DIRECTIONS >> Your copy should begin with the line containing "The width and", end with the line containing "value help for", match the listing below exactly, and contain no pictures.

PROVIDED DATA >>
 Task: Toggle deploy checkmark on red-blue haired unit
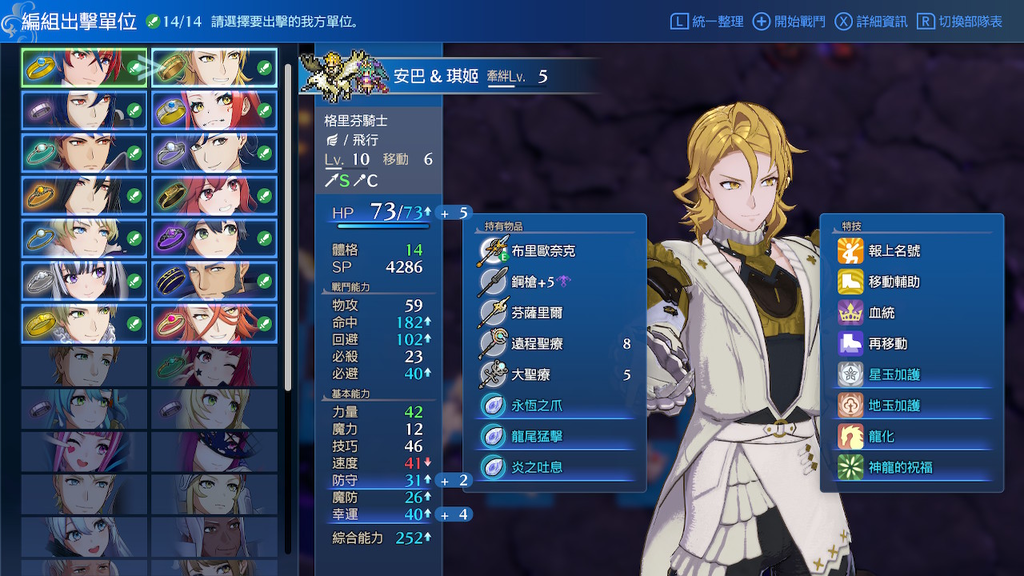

--

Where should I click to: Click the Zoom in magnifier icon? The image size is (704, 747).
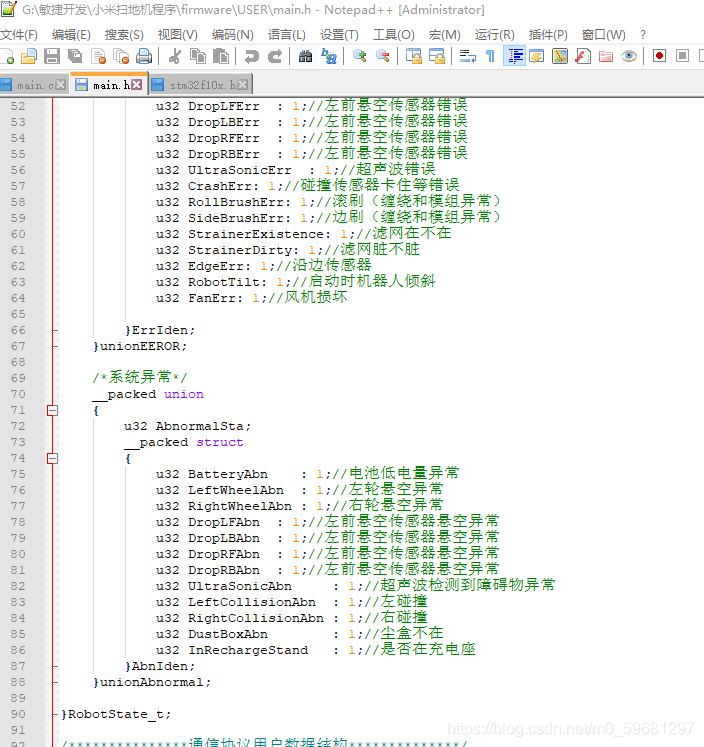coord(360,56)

---

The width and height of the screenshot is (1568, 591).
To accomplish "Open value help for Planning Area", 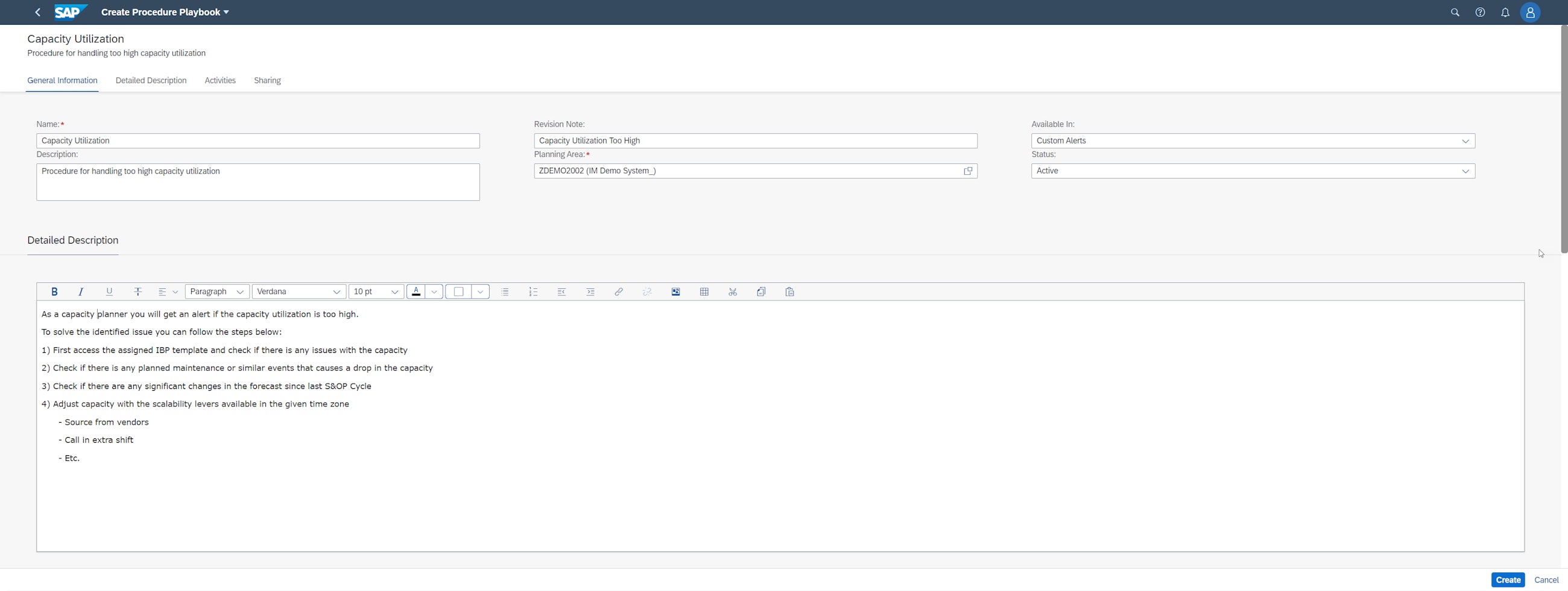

RESULT OF THIS EXERCISE >>
The width and height of the screenshot is (1568, 591).
To accomplish "Open value help for Planning Area", 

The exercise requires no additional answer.